§ Отрывок рецензии
────────

Пьяный сон поколений

• Сцена из спектакля “Пьяные”. Фото А.КОРОТИЧ
Иван Вырыпаев, хоть и писал пьесу “Пьяные” для постановки в Дюссельдорфском Шаушпильхаус, немецкими реалиями особо не руководствовался. Разве что имена героев оказались усредненно европейскими: Марта, Магда, Лаура, Лора, Линда, Роза, Марк, Макс, Лоуренс, Густав, Габриэль, Матиас, Карл, Рудольф.
Режиссер Виктор Рыжаков, заинтересованный и умный интерпретатор творчества Ивана Вырыпаева, выпустил премьеру “Пьяных” сначала в Дюссельдорфе, а теперь в Москве, с актерами МХТ имени А.П.Чехова. Ее играют на Малой сцене театра, но чаще – в руководимом Рыжаковым Центре имени Вс. Мейерхольда. Постановщик, некогда открывший публике драматурга Вырыпаева и поставивший до “Пьяных” целый ряд его сочинений для театра (“Кислород”, “Бытие № 2”, “Валентинов день”, “Июль”), рассказывает о пьесе так: “Наша история – про людей не в себе. Про тех, которые нарушают обычные правила, плюют на условности и, преодолевая запреты, говорят о самом главном. Пьяный – это когда “море по колено”. Нет запретов – значит, разговор будет очень серьезный”.
В качестве эпиграфа вырыпаевской пьесе предпослано стихотворение Омара Хайяма, одно из четверостиший которого транслирует важную не только для драматурга, но и для создателей спектакля мысль: “Все, что видишь ты, – видимость только одна / Только форма – а суть никому не видна. / Смысла этих картинок понять не пытайся – / Сядь спокойно в сторонке и выпей вина!”
В наше постпостмодернистское время нормальному человеку говорить всерьез о серьезном, да еще на трезвую голову, никак не получается, поэтому словохотливые герои Вырыпаева смахивают у Рыжакова на лицедеев и клоунов. Их пьянство лишено каких бы то ни было отталкивающих физиологических примет (вполне объяснимая в определенных случаях тяга блевать выведена исключительно в навязчиво повторяющиеся реплики с вынужденно замещенными после 1 июня нецензурными словами). На состоянии алкогольного опьянения настаивают в первую очередь ремарки, проступающие на зад-нике, разнообразием и изощренностью, впрочем, не отличающиеся: “Ночь. Улица. Все сильно пьяны”. Раскорячившись, буковки вываливаются на стену ЦИМа и сползают с нее, будто титры захлестывает волна (художники постановки – Мария и Алексей Трегубовы, видеография Владимира Гусева), с таким настроем, что становится ясно: они тоже изрядно пьяны, не меньше, чем пошатывающиеся и регулярно бухающиеся оземь представители человечества.

────────

(Сохраненные записи)
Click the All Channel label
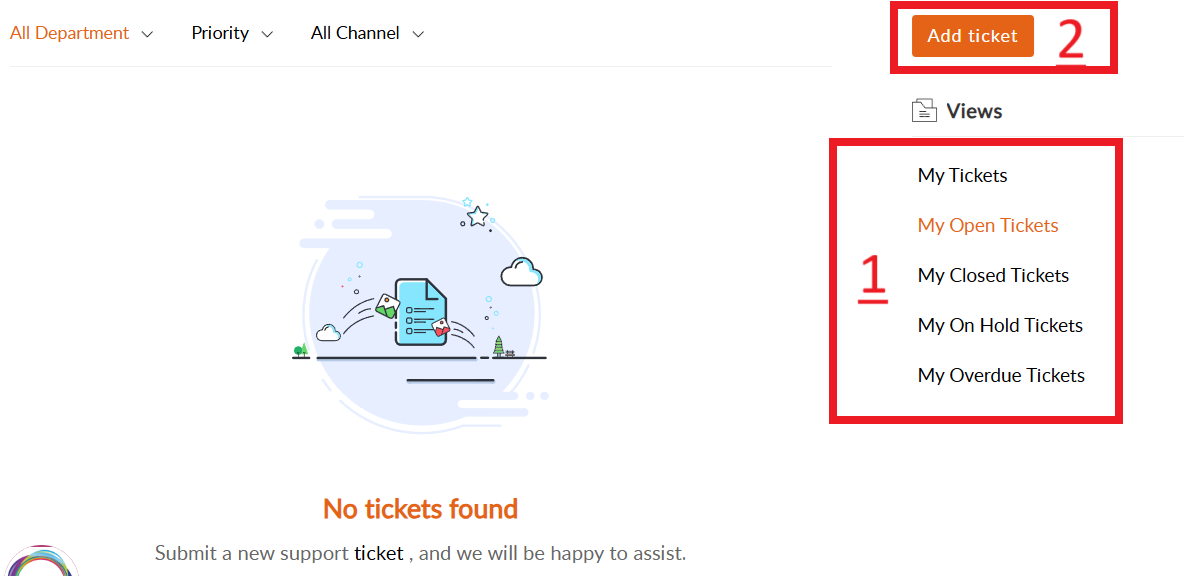1184x576 pixels. (355, 33)
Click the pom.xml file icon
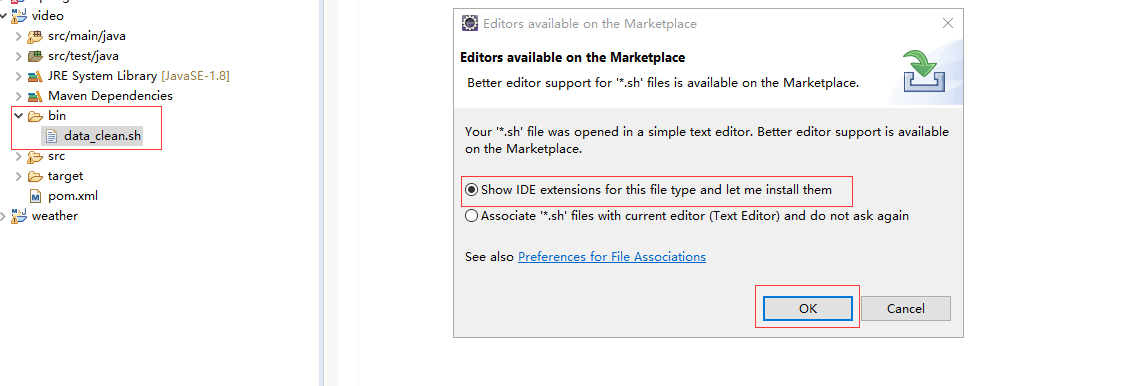1144x386 pixels. (35, 196)
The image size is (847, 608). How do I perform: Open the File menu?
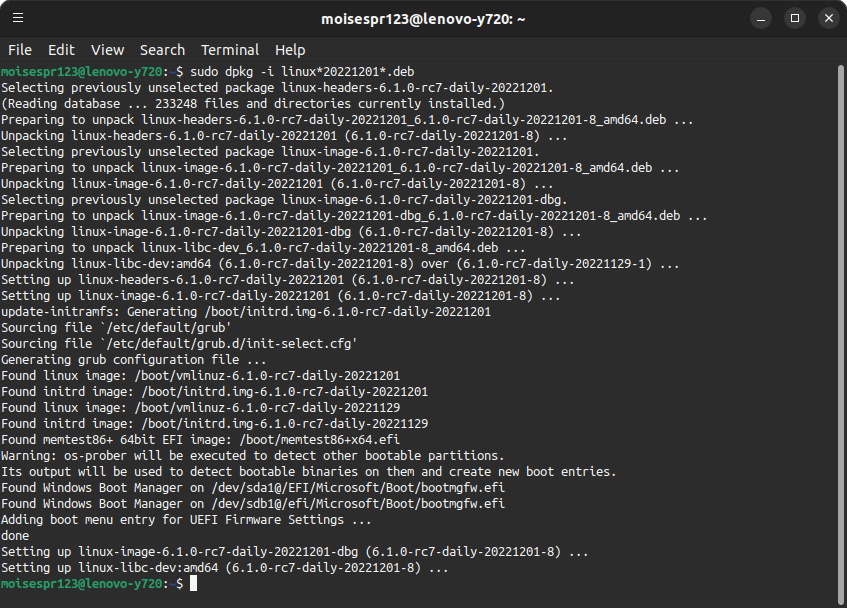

────────

§ Что сделать
**a.** Перепишите часть рецензии от «Пьяный сон поколений» до «Матиас, Карл, Рудольф.» включительно, заменив «Лаура» на «Элла».
**b.** Сократите абзац рецензии, начинающийся словами «Режиссер Виктор Рыжаков», сохранив его основные факты.
Записи взяты из другого источника.

§ Ответы к заданиям
**a.**
Пьяный сон поколений

• Сцена из спектакля “Пьяные”. Фото А.КОРОТИЧ
Иван Вырыпаев, хоть и писал пьесу “Пьяные” для постановки в Дюссельдорфском Шаушпильхаус, немецкими реалиями особо не руководствовался. Разве что имена героев оказались усредненно европейскими: Марта, Магда, Элла, Лора, Линда, Роза, Марк, Макс, Лоуренс, Густав, Габриэль, Матиас, Карл, Рудольф.

**b.** Режиссер Виктор Рыжаков выпустил премьеру «Пьяных» сначала в Дюссельдорфе, затем в Москве с актерами МХТ имени А.П.Чехова. Спектакль идет на Малой сцене МХТ, но чаще в Центре имени Вс. Мейерхольда, которым руководит Рыжаков. Когда-то он открыл публике драматурга Вырыпаева и до «Пьяных» поставил его «Кислород», «Бытие № 2», «Валентинов день» и «Июль». По словам режиссера, пьеса о людях не в себе. Они нарушают правила, плюют на условности и, преодолевая запреты, всерьез говорят о самом главном.